Mencari solusi masyarakat yang bekerja melakukan penambangan tradisional, dimana tentunya masyarakat yg menekuni tambang ini dapat dipastikan bahwa terjadinya pengalihan dari mata pencaharian yg sebelumnya berkebun atau pertanian menjadi penambang, dengan harapan mencari ekonomi yang lebih baik dan hasilnya cepat. (Solusinya kembali ke kegiatan semula dan dengan bantuan Program Pemberdayaan Masyarakat sekitar tambang/CSR).

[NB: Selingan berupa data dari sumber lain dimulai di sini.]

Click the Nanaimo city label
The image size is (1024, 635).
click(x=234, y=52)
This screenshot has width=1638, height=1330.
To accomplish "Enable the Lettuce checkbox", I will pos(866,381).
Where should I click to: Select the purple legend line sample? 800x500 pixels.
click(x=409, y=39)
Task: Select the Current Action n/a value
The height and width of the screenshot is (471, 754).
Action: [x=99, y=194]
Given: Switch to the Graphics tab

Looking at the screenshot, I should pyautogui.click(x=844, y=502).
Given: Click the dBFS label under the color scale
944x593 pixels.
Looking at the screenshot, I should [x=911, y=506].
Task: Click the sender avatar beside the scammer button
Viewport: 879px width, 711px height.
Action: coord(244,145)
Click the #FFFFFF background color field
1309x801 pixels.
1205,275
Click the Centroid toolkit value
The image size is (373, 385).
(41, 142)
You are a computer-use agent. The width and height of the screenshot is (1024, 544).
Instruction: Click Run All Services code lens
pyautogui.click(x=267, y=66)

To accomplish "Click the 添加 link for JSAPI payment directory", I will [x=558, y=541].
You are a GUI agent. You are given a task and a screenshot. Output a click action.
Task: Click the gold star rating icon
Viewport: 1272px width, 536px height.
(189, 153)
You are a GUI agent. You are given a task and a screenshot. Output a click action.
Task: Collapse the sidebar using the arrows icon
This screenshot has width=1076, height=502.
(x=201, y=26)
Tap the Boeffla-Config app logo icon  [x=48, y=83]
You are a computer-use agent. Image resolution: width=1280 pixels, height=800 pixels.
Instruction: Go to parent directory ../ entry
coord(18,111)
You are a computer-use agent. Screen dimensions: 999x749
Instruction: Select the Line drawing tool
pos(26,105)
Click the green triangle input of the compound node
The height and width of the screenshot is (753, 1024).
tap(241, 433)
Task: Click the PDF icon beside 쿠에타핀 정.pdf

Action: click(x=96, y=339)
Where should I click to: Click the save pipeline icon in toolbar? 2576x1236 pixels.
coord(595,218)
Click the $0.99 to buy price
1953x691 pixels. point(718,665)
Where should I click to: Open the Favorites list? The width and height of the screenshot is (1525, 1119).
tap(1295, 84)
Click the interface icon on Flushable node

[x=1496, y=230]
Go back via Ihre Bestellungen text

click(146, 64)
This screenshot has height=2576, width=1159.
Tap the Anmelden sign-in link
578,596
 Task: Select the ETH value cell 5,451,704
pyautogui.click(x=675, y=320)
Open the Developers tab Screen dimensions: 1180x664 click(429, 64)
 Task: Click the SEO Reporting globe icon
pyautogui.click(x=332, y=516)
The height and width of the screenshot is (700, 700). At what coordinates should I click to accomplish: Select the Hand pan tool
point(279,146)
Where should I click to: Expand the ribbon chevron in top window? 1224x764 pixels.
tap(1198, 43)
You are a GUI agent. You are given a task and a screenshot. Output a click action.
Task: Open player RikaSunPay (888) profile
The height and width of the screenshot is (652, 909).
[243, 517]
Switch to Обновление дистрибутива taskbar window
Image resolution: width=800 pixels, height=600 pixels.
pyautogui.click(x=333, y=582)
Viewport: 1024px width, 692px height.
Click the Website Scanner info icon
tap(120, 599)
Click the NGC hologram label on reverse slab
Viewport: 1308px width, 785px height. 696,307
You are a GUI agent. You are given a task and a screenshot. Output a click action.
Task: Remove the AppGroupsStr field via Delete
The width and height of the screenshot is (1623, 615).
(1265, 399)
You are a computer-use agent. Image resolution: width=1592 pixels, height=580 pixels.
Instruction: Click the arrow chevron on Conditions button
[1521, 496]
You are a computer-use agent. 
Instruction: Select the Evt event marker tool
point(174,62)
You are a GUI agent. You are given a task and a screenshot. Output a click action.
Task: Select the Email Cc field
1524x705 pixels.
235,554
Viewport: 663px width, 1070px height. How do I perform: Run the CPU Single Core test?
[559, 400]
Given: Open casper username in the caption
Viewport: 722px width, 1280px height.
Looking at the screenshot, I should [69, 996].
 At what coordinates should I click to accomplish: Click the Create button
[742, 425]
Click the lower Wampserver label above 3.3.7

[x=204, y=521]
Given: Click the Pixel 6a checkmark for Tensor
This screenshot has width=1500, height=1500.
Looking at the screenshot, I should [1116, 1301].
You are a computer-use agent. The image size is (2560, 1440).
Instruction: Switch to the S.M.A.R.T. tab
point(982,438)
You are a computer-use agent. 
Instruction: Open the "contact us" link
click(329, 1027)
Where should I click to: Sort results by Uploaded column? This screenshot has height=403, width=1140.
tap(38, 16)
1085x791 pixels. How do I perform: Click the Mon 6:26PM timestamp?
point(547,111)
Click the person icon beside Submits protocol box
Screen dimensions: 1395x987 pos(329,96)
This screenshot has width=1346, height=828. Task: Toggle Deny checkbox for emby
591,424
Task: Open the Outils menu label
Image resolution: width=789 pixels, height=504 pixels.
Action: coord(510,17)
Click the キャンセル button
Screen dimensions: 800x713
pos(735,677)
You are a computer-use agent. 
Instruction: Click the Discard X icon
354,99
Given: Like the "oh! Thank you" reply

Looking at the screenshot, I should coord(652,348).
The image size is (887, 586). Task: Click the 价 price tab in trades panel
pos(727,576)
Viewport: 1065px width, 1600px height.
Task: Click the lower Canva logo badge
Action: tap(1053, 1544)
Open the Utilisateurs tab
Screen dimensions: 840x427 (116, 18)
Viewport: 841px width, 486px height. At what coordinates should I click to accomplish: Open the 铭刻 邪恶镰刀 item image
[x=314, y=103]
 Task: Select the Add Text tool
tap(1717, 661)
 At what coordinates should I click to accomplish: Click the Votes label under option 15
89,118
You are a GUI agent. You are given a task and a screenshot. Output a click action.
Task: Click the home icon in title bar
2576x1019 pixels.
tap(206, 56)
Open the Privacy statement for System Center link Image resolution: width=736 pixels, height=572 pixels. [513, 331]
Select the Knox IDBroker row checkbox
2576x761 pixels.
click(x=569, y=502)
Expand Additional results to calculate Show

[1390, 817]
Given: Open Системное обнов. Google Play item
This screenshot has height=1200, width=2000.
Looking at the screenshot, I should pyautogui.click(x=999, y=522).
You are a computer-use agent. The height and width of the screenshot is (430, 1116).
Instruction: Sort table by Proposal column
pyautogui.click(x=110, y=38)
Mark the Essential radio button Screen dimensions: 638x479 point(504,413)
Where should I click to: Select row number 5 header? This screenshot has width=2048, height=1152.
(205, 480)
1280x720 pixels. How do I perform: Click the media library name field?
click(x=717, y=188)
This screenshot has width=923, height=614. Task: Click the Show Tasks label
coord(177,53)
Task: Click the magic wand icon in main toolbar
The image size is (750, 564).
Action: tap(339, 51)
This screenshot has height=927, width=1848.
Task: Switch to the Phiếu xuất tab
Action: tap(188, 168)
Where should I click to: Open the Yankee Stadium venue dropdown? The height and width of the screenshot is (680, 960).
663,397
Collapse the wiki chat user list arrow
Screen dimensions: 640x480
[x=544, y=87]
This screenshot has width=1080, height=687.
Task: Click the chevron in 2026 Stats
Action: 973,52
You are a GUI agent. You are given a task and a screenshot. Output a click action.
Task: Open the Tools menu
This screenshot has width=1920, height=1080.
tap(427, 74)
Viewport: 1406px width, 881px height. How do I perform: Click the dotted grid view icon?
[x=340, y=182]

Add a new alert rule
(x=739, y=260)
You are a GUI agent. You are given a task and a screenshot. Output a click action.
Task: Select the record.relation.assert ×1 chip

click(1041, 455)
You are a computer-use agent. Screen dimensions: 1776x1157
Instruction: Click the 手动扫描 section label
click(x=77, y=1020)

Tetap dengan kegiatan ?barunya? (sebagai penambangan tradisional) namun bekerja sama dengan Pemegang Izin Usaha Pertambangan (Win Win Solution) tentunya dengan cara ini masyarakat harus mengikuti ketentuan dan prosedur dari Pemegang IUP.
Masyarakat yg menekuni tambang di lahan konsesi tersebut dapat menjadi pekerja pada perusahaan atau pemegang Izin tersebut atau hasil dari kegiatan tambang oleh masyarakat tersebut dapat di tampung/dibeli oleh pemegang izin tersebut dengan syarat mengikuti ketentuan teknis dan keselamatan kerja dari Pemegang IUP tersebut.
Dinas Energi dan Sumberdaya Mineral Aceh merencanakan akan mengundang pihak instansi terkait Pemkab aceh selatan beserta ketua KSU tiega manggis ke banda aceh guna membahas lebih lanjut terhadap solusi/opsi yang akan disimpulkan nantinya.